Threat Modeling—How to Visualize Attacks on IOTA?

Internet of Things (IoT) has been deployed in a vast number of smart applications with the aim to bring ease and comfort into our lives. However, with the expansion of IoT applications, the number of security and privacy breaches has also increased, which brings into question the resilience of existing security and trust mechanisms. Furthermore, the contemporaneous centralized technology is posing significant challenges viz scalability, transparency and efficiency to wide range of IoT applications such as smart logistics, where millions of IoT devices need to be connected simultaneously. Alternatively, IOTA is a distributed ledger technology that offers resilient security and trust mechanisms and a decentralized architecture to overcome IoT impediments. IOTA has already been implemented in many applications and has clearly demonstrated its significance in real-world applications. Like any other technology, IOTA unfortunately also encounters security vulnerabilities. The purpose of this study is to explore and highlight security vulnerabilities of IOTA and simultaneously demonstrate the value of threat modeling in evaluating security vulnerabilities of distributed ledger technology.

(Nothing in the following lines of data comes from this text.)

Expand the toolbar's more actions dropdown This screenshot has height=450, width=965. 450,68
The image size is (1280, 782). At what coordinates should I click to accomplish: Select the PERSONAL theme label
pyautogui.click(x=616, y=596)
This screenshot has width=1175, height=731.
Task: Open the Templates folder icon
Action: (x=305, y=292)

IOTA vulnerabilities are scrutinized in terms of feasibility and impact and we have also presented prevention techniques where applicable. To identify IOTA vulnerabilities, we have examined existing literature and online blogs. Literature available on this topic is very limited so far. As far as we know IOTA has barely been addressed in the traditional journals, conferences and books. In total we have identified six vulnerabilities. We used Common Vulnerability Scoring System (CVSS v3.0) to further categorize these vulnerabilities on the basis of their feasibility and impact.